基于网络药理学和分子对接法探索化湿败毒方治疗COVID-19的分子机制研究

The Molecular Mechanism of Huashi Baidu Decoction in the Treatment of COVID-19 Based on Network Pharmacology and Molecular Docking Technology

目的利用网络药理学和分子对接技术方法探索"化湿败毒方"抗新型冠状病毒肺炎(CoronaVirus Disease 2019,COVID-19)的分子机制。方法通过多个在线中药数据库检索化湿败毒方中14味中药的归经、化学成分和作用靶点。通过STRING数据库对化湿败毒方药物靶标和疾病靶标之间靶蛋白相互作用关系进行分析并通过Circos Tableviewer、Cytoscape软件进行药物-归经网络、药物-靶点网络和药物靶向蛋白-疾病蛋白(PPI)等网络的构建。接着通过Fun Rich和DAVID数据库进行基因本体(GO)功能富集分析并基于京都基因与基因组百科全书(KEGG)富集分析,通过在线绘图软件Omic Share进行可视化。最后运用CB-Dock分子对接网站软件对新型冠状病毒(SARS-Co V-2)的3CL水解酶(Mpro)以及宿主蛋白ACE2和类药性>0.8的活性成分分别进行对接分析。结果研究发现,化湿败毒方14味中药里有10味中药都相对特异性的归属于肺经,从复方中共筛选出来240个符合标准的化学成分,主要包括常见化合物如黄酮类化合物槲皮素(quercetin)和木犀草素(luteolin)、醇类化合物如豆甾醇(stigmasterol)和β-谷甾醇(beta-sitosterol)以及有机酸如没食子酸(gadelaidic acid)等。其它成分还有酯类、酰胺类和萜类等化学成分;通路富集分析表明,候选靶标富集的通路主要包括与癌症相关的多条通路、B细胞受体信号通路、Toll样受体信号通路、T细胞受体信号通路、HIF-1信号通路、TGF-beta信号通路等;分子对接结果显示,化湿败毒方中kanzonol F、xambioona dehydroeburicoic acid、cavidine等成分与SARS-Co V-23CL水解酶和ACE2均有较好的亲和作用。
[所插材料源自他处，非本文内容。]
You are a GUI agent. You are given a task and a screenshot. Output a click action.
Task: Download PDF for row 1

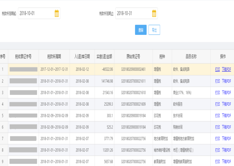(227, 69)
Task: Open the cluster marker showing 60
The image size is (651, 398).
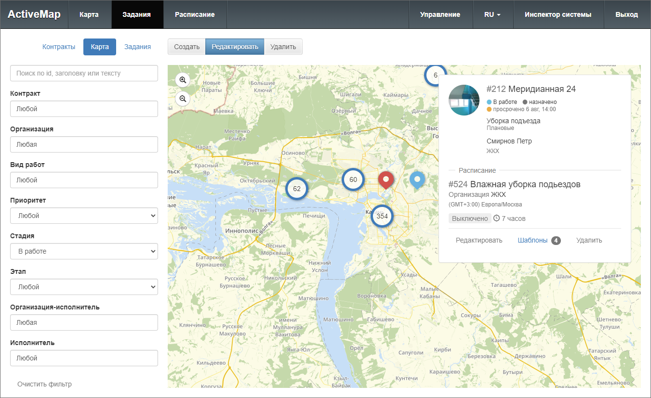Action: 353,180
结论本文运用网络药理学和分子对接的方法初步探索了化湿败毒方可能通过多成分作用于病毒复制相关靶点和关键宿主蛋白,进而调节机体免疫和代谢通路等多种途径,最后发挥预防和治疗COVID-19的药效作用。

Objective To explore the molecular mechanism of Huashi Baidu Decoction against the novel coronavirus pneumonia(Corona virus disease 2019,COVID-19)by means of network pharmacology and molecular docking technology.The meridian,chemical composition and target of 14 Chinese herbal medicines in Huashi Baidu prescription were retrieved by searching multiple online Chinese medicine database analysis platforms.Methods Through the STRING database,the interaction relationship between the drug target and the disease target was analyzed and then the drug-meridian network and drug-target network were constructed through Circos Tableviewer and Cytoscape software.Subsequently,GO and KEGG enrichment analysis were performed through Fun Rich and DAVID databases to predict its mechanism of action,and visualization was achieved through online software OmicShare.Finally,the CB-Dock molecular docking software was used to perform docking of the new coronavirus(SARS-CoV-2)3 CL hydrolase(Mpro)and its host protein ACE2 with the active ingredients of Huashi Baidu Decoction whose drug-like score were greater than 0.8.Results The study found that 10 of the 14 Chinese medicinals in Huashi Baidu Decoction were relatively specific and belonged to the lung meridian.A total of 240 chemical components that met the standard were screened from the compound,including common compounds such as flavonoids,taking quercetin and luteolin for example,alcohol compounds including stigmasterol andβ-sitosterol,and organic acids such as gadelaidic acid.Other components include esters,amides and terpenes,etc.In addition,it is predicted that the relevant targets of 14 Chinese herbal medicines and COVID-19 are 1412 and 60,respectively.Pathway enrichment analysis showed that the candidate targets mainly involve in multiple pathways related to cancer,B cell receptor signaling pathway,Toll-like receptor signaling pathway,T cell receptor signaling pathway,HIF-1 signaling pathway,TGF-beta signaling pathway,etc.Molecular docking results show that kanzonol F,xambioona,dehydroeburicoic acid and cavidine have good affinity with SARS-CoV-23 CL hydrolase and ACE2.Conclusion In this paper,we have used network pharmacology and molecular docking methods to explore the possible effects of Huashi Baidu Decoction on the prevention and treatment of COVID-19 through multiple components acting on viral replication-related targets and key host proteins,and then modulating the immune and metabolic pathways of the body.